I miei pensieri sono annebbiati. Così tanto che non riesco ormai a distinguere più il razionale dall'irragionevole.

"È..."

"...sangue."
Conclude amareggiata la mia frase.

Ai piedi dell'ultimo gradino delle scale per scendere nel passaggio, vi è quella che pare essere una fontana di sangue immensa. Non sembra esserci un modo per evitarla. Per procedere a quanto sembra, bisogna immergersi in essa.
Non vedo però il continuo. Non ho la certezza che ci sia qualcosa veramente lì.

La paura prende il sopravvento.

Entra

Affondo le unghie nella mia pelle, scacciando questo orripilante pensiero dalla mia testa.

Come posso entrare ed essere certa che nulla mi capiterà? Chissà cosa diavolo ci sarà mai lì sotto. È fin troppo rischioso. Non so ne ne varrà la pena.
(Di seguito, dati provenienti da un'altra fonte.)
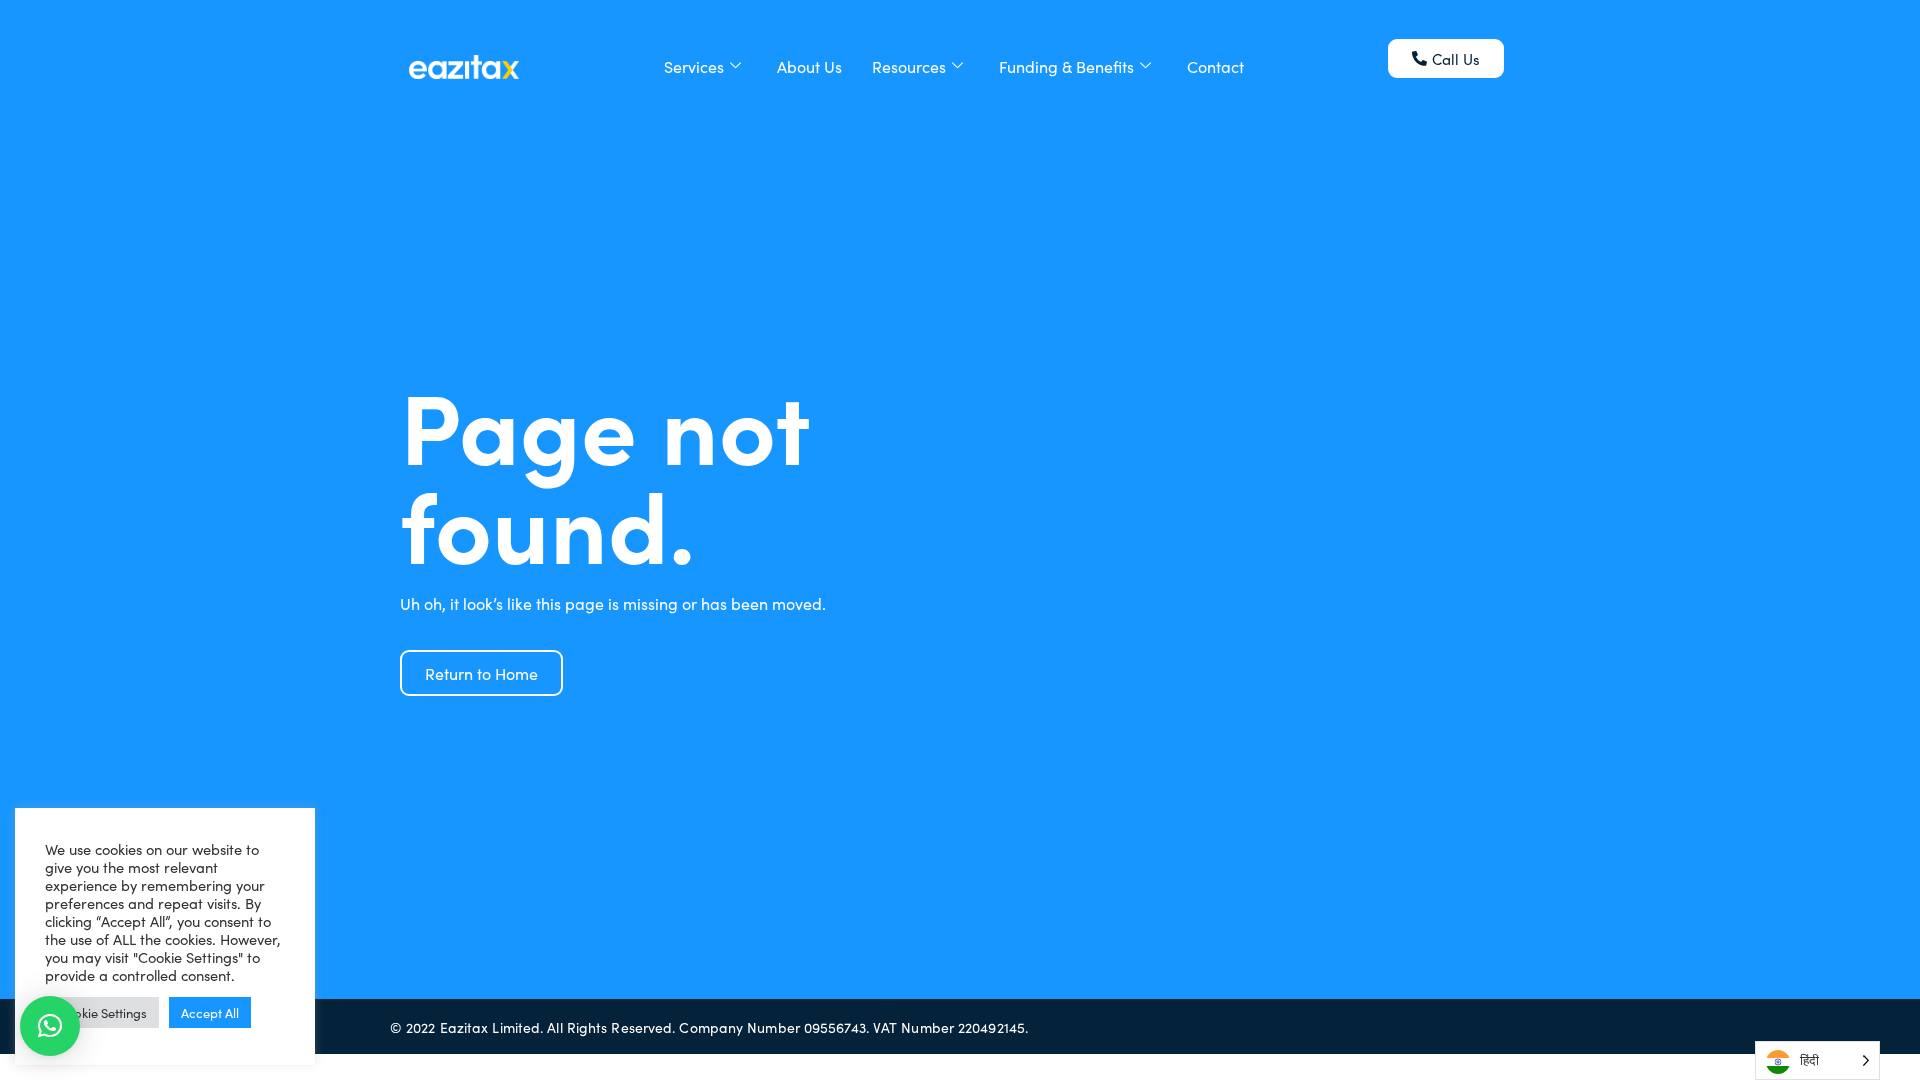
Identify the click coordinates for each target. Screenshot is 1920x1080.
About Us (809, 66)
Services (694, 66)
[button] (50, 1026)
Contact (1215, 66)
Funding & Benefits (1066, 66)
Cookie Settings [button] (102, 1012)
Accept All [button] (210, 1012)
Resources (909, 66)
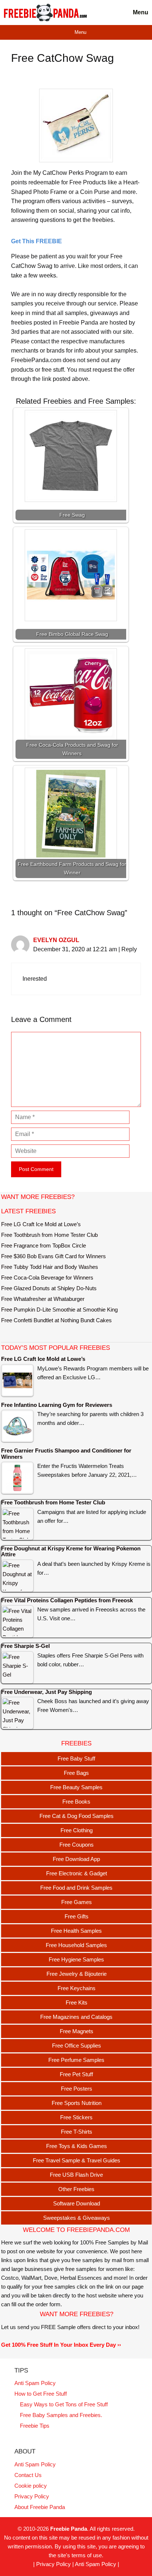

"L'hanno portata qui dentro. Non so cosa c'è oltre. Non posso aiutarti più di così."
Mi volto nella sua direzione.

"Non hai mai provato a entrare?"
Mi fissa a lungo stranita, come se fosse scossa dell'assurdità delle mie parole.

"Perché mi aiuti?"
Riprendo.
Scrolla le spalle.

"Qualunque cosa che possa rovinarli mi è d'aiuto."
Mi appoggio lentamente al muro che si trova alle mie spalle.

Cosa?

Un paio di minuti fa condivideva perfettamente le assurdità che le venivano imposte senza replicare, e adesso... sembra accecata da un sentimento inestinguibile.
Vendetta.

Sembra sapere più di quel che dice.

Perché però?

Che senso ha stare al gioco di qualcuno rovinando i propri figli per poi provare a lavare col sangue?

Perché non declinare semplicemente all'inizio?
Cosa potrebbe mai succedere?

Ho così tante domande senza risposta... Cosa dovrei fare adesso?